Muchang Bahng

Computer Science

If you were to invent computer science from scratch, how would I do it? We can divide them into three chronological pillars. First is the theory of algorithms. Second is the construction of computers. Third is the applications of algorithms.

The design and analysis of algorithms are much older than computers in general, having existed as early as 2000 BC when Egyptians developed methods to multiply two numbers (even more primitive cookbooks can be considered algorithms). But in order to do any algorithm, we need a way to store data, whether it's through writing in a piece of paper or storing in computer memory. This requires the use of data structures which, coupled with algorithms, can solve whatever problems that came up in our lives. Note that none of these data structures or algorithms require the use of a computer at all. Graphs could be drawn on a piece of paper, a stack of accounting bills on your desk is literally the stack data structure, and a long list of names and ages of citizens in a tablet can be considered an array (erasing someone off from a tablet would leave an empty space). These different forms of bookkeeping, through different data structures, have advantages and disadvantages.

When mechanical computers were invented in 1822 followed by the first electronic comptuers in 1943, we could rapidly scale these algorithms. Computing prime numbers did not have to be done by hand, and all the theory developed before then can be applied much more widely. But if you look at all the components in your computer, it's baffling to wonder how humanity could create such a complex and intricate object. I mean, certain smartphones that fit into your pocket is able to store the equivalent of 8 trillion on-off switches! This is why the next pillar deals with the construction of computers, which starts off with the most basic component: a transitor. This requires computer engineering and physics knowledge, but from here we slowly build upon abstractions to instruction sets and CPU design. The instruction set of a CPU is strongly tied to the architecture of a computer, and so we must introduce the Assembly language as a way to interact with the computer. Once we introduce the concept of memory (e.g. how different data types are stored), input/output devices, and databuses, this completes the von Neumann architecture of a computer. Finally, we talk about the rest of the computer, such as disks (how data persists even after the computer is turned off), GPUs, etc. Once we are finished with the computer engineering part, we now know how a computer is built. Finally, we talk about some low-level programs such as the firmware that is required to run before a computer turns on.

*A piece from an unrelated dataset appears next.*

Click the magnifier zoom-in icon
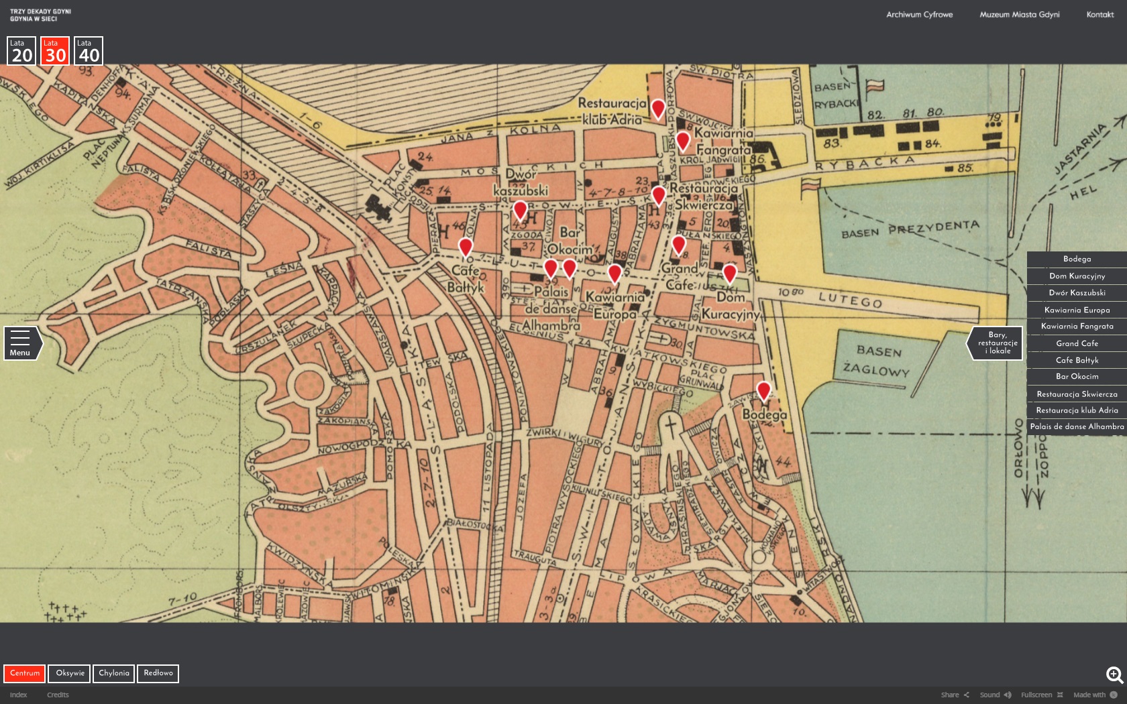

We have successfully built a computer, but we are not out of the construction pillar just yet. Just because we have a functional computer, it doesn't mean that it is very user-friendly. Therefore, an abstraction over the different architectures is the C programming language (plus C++ since I use it frequently). But to work with languages at all, we must need some way to turn the human-friendly language into machine code that the computer can process. This is the job of compilers, which constitutes another set of notes. Furthermore, computers are not monolithic objects that can operate one task at a time. There is a need to control multiple programs/processes and execute them concurrently, which is the job of the operating system (OS) and opens up a whole new can of worms on how to manage these processes (e.g. virtual memory, mutex locks, etc.). Note that the OS is simply another process, and in order to start the OS, the previously mentioned firmware must activate a bootloader that finds the correct operating system, and so bootloaders such as GRUB will be talked about here. Once the OS has started, this is a natural point to introduce shells (terminals) as a way to interact with the computer through the OS. Finally, we can introduce virtualization software like virtual machines (VMs) and containers (e.g. Docker) which isolate different processes as if they were running with their own operating system.

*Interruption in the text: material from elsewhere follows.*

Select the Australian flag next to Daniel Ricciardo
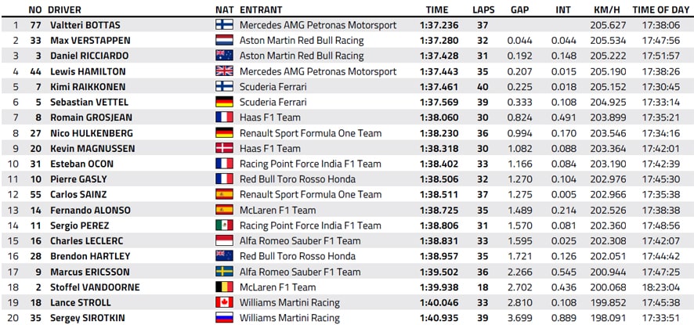tap(224, 56)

Great, now that we know how algorithms work and how to run them on computers, we can focus on the application of algorithms, our third pillar. I introduce the two most common languages in the world, Python and JavaScript, which are much higher level and used the most often when developing software or doing research. A powerful feature of the computer is the ability to connect to the world wide web, but to understand this we need to know how computers talk to each other, i.e. computer networking. On a closely related note, networking now allows multiple computers to work on one task, which is the topic of distributed systems. With the explosion of computing power and networks all over the world, the need for databases to store this exponentially growing data also motivates its own area of study.

On an individual level, there are several meta-programming tools that a developer runs into when working with code. First, you need a text editor, and I give a quick guide on NeoVim which is my go-to. Second, you need good version control, which is a systematic way to update code when working in a team, and git is universally used for this. Good version control almost always comes with automated processes and tests (usually run on Docker containers), known as continuous integration/development (CI/CD). You will see all of these concepts in (mostly) industry and (less in) research.

Finally I end with some miscellaneous applications such as blockchain and SLAM.

All of my personal notes are free to download, use, and distrbute under the Creative Commons "Attribution- NonCommercial-ShareAlike 4.0 International" license. Please contact me if you find any errors in my notes or have any further questions.

Data Structures and Algorithms [CS201, CS330]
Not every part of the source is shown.